32-bit vs 64-bit
There's a lot of confusion about 64-bit versus 32-bit processors. What is generally meant by this is the size of a general-purpose register or a memory address. There are lots of other bit measurements -- size of data bus, size of floating-pointer registers, special-purpose registers (e.g. Altivec), etc.
For _most_ applications, you won't see any speed improvement (and possibly a slight penalty) from 64-bit mode. Why? Very few applications need to do integer math on numbers larger than 2**32 (~ 4 billion). Very few applications need memory addressing beyond 4GB. Very few systems have hardware RAM beyond 4GB. So, in essence, you're pushing around twice the data every time you work with a memory address or an integer.

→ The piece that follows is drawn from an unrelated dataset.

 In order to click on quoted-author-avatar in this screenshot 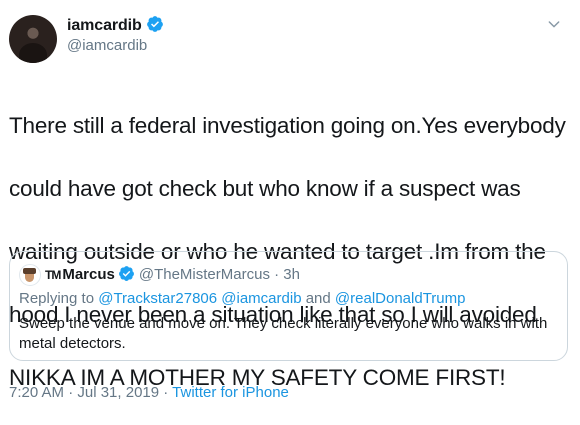, I will do `click(30, 275)`.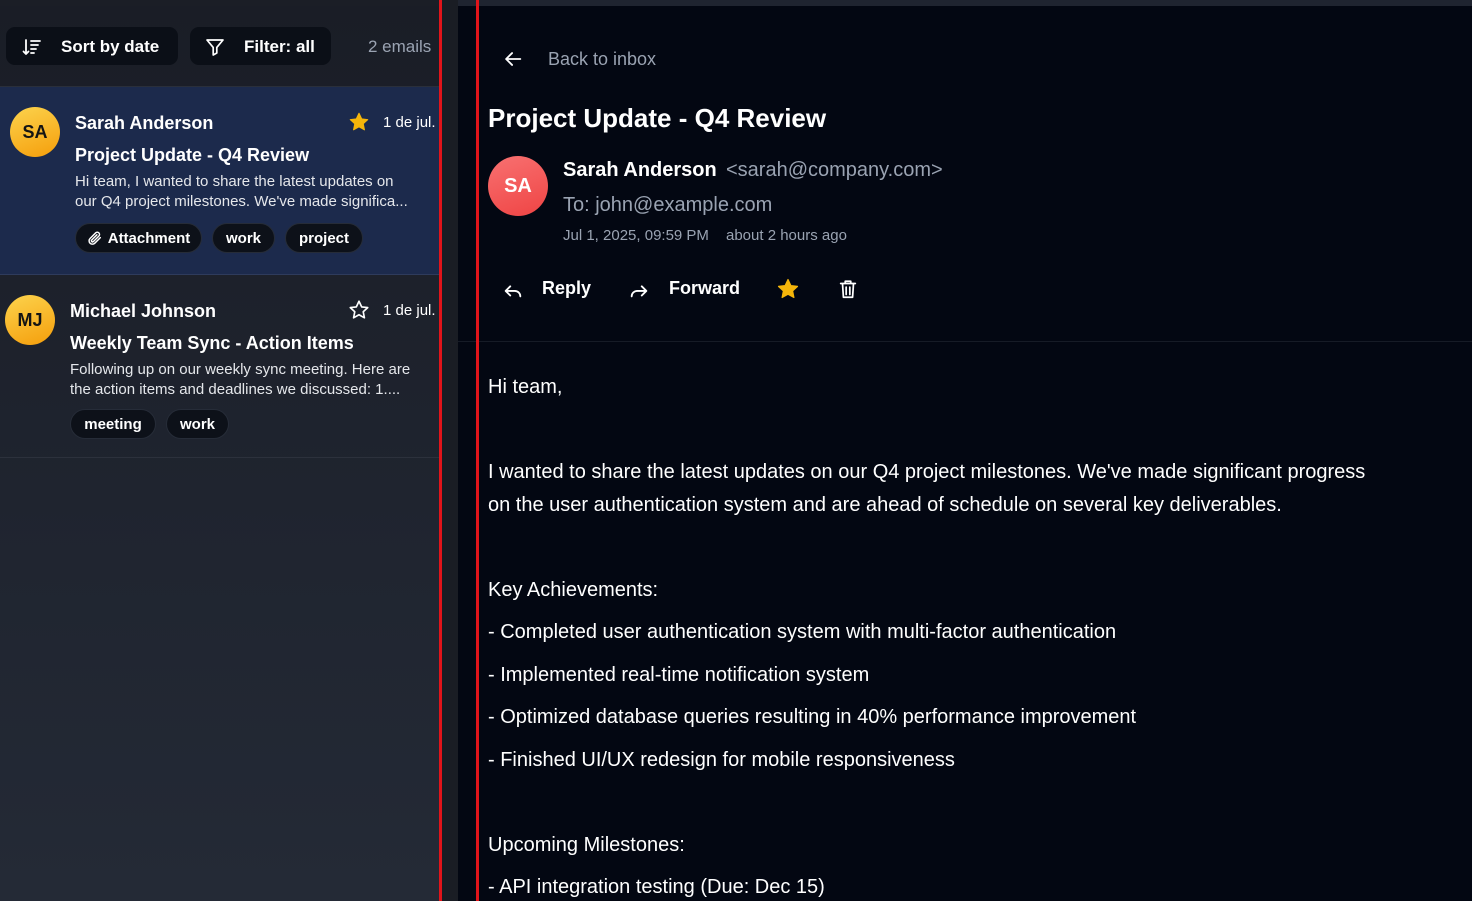 This screenshot has width=1472, height=901. I want to click on sent-date: Jul 1, 2025, 09:59 PM, so click(636, 236).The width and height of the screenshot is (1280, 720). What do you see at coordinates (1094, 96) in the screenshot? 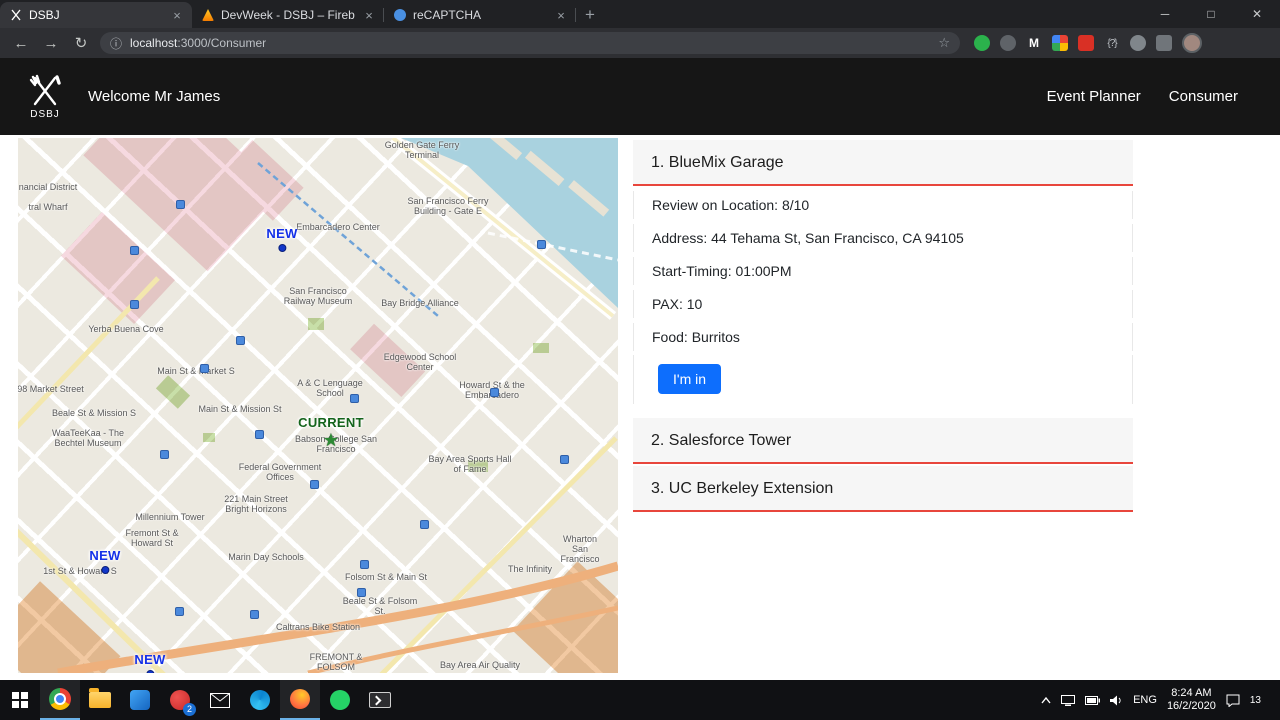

However, for large-memory applications (databases are a good example), having >4GB addressibility is a _huge_ win. Why? They don't have to swap pieces of data in and out, or if they do they can let the OS handle it. Less pointer manipulation, look-up tables, etc.
Also, in the not-too-distant future we'll see home machines with >4GB RAM, at the rate we're going. A 32-bit system could make use of it through segmenting the address space, but no application could address any more than 4GB. In fact, the kernel itself couldn't address more than 4GB at a time -- it'd have to change which 4GB of physical RAM mapped into its 4GB of addressible space.
All of the above is why most 64-bit processors maintain a 32-bit mode as well. 32-bit applications run without modification (and without penalty) while 64-bit applications can enjoy the extra space. The kernel itself can run in 32-bit mode while some applications are 64-bit (AIX does this; I believe others may too). In fact, if you look at AIX (which has supported 64-bit applications since 4.3 and 64-bit kernel mode since 5.0), most apps are still 32-bit. Only the few that need the extra space are 64-bit.
The reason why the 970 should be a big step forward is only partly for 64-bit -- until >4GB desktops are common, and apps are ported to use the address space, it's not a big deal. There's room to use it for video work, but it's still not a large part of Apple's business. The real improvements are a much better core, based on Power4, and likely a lot of headroom to scale up performace (as Power4 has scaled up).